• [Given task 1]: Translate this sentence from the article on hiring into Spanish: "So, how can you create a repeatable hiring model that works?"
• [Given task 2]: Rename "hiring system" to "hiring framework" in the hiring article and write out the passage between "- So, getting" and "people in it.", inclusive.
• [Given task 3]: In the article on hiring, what does the statistic from The Society for Human Resources Management say a bad hire typically costs a business?

• [Document extract]:
┌──

So yesterday, I saw someone in the street who was the first person I ever had to remove from their role in a business. It got me thinking and reminded me just how hard that actually was. I think it’s one of the hardest things you’ll do in a business leadership role, having to go through that process of letting someone know that they are no longer going to be in that position.
- This encounter served to remind me just how important it became personally to try and create a repeatable process for hiring people in the businesses I was involved with. Your people are your business and, when you are building for high performance, getting the hiring of your team right is key.
- They say a bad hire can cost business dearly. In fact, The Society for Human Resources Management has produced a statistic indicating that a bad hire typically costs a business 5 times the starting salary for that role.
- So, getting recruitment right is so important. That’s why I always advocate getting the right hiring system in place as a business fundamental. Get it right and you can really get to understand someone from different aspects and different situations and ensure you end up with a business with the right people in it.
- Ultimately, an effective hiring process ensures we get the right people on the bus and the right people in the right seats on the bus. We don’t end up with the wrong people, and importantly, we also don’t end up hiring great people into the wrong roles
So, how can you create a repeatable hiring model that works?
Start by looking at how your business structure needs to look and what the current and future skills gaps are. If you haven’t already done so, I would advocate ensuring your existing team members have very specific roles and targets already defined and documented. Not only does this help in identifying gaps you’ll need to recruit for, it also helps create a transparent shared vision and culture internally where everything gels.
The foundations
- Be agile building the ideal team structure you want, work out who you have that can fill that seat well with training, then work out what you need to externally recruit. Developing an existing employee to meet a future role need in a business is great if they have the capability but if the skills just don’t exist internally you’ll need to outsource until those competencies exist internally.
- Be agile building the ideal team structure you want, work out who you have that can fill that seat well with training, then work out what you need to externally recruit. Developing an existing employee to meet a future role need in a business is great if they have the capability but if the skills just don’t exist internally you’ll need to outsource until those competencies exist internally.
Avoid shortcuts
The cohesive culture we are looking to develop internally needs to be reflected in our hiring process and we can achieve this with an extensive, repeatable and fair selection process. In fact, it’s true to say that short cutting any hire will only create internal resentment. Also, your team will usually look to the latest hire to understand what the new good looks like (so hiring well really matters).
Getting the external hiring process right
It’s important to take the time to consider how you will attract great talent. Review your recruitment advertising. Do you project your passion, values and what applicant needs to know to buy into you? Do you project the passion you have from your business culture versus brand? These elements are often intertwined but ensure you help people understand exactly who you are and why you are here!
I have already alluded to the importance of culture and values…they really matter. Ensure your recruitment process takes this into account. You also need to think about whether you are looking for someone to follow your existing system or to come in and create or change things up. It’s also important to consider how you could implement ‘blind CVs’ to ensure any bias is removed during the sifting process (and throughout).
The interviews
Within your hiring process, you’ll establish your procedures for an effective first sift and for the initial interview. It’s fair to say there’s different schools of thought on who should lead your interview process. Should it be your top leader, the person the candidate would work directly for etc?
‘A players hire A players and B players hire C players ‘
To some extent this is true, but if you create a system where you can train people up in-house this isn’t necessarily the case.

└──

• [Given information]:

┌──

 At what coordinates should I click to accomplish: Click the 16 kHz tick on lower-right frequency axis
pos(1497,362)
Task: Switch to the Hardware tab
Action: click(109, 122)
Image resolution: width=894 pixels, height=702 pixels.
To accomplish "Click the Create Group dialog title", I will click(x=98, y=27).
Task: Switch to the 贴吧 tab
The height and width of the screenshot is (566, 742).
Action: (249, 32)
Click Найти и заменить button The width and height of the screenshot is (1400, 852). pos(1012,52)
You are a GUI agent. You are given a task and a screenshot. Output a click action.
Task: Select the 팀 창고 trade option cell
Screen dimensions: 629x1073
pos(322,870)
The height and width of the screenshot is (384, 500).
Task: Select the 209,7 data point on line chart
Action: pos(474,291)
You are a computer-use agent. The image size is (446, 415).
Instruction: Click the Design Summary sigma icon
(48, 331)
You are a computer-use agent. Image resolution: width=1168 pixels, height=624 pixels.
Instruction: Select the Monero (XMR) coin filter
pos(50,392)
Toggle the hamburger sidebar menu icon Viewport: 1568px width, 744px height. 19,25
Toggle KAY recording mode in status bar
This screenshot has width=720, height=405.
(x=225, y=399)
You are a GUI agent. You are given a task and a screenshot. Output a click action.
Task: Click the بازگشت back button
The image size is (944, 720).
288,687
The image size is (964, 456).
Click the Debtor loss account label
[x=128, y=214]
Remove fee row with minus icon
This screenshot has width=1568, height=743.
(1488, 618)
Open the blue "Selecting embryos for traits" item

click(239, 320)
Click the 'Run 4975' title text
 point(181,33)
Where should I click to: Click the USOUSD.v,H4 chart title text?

└──

• [Worked answer 1]: Entonces, ¿cómo se puede crear un modelo de contratación repetible que funcione?

• [Worked answer 2]:
- So, getting recruitment right is so important. That’s why I always advocate getting the right hiring framework in place as a business fundamental. Get it right and you can really get to understand someone from different aspects and different situations and ensure you end up with a business with the right people in it.

• [Worked answer 3]: Five times the starting salary for that role.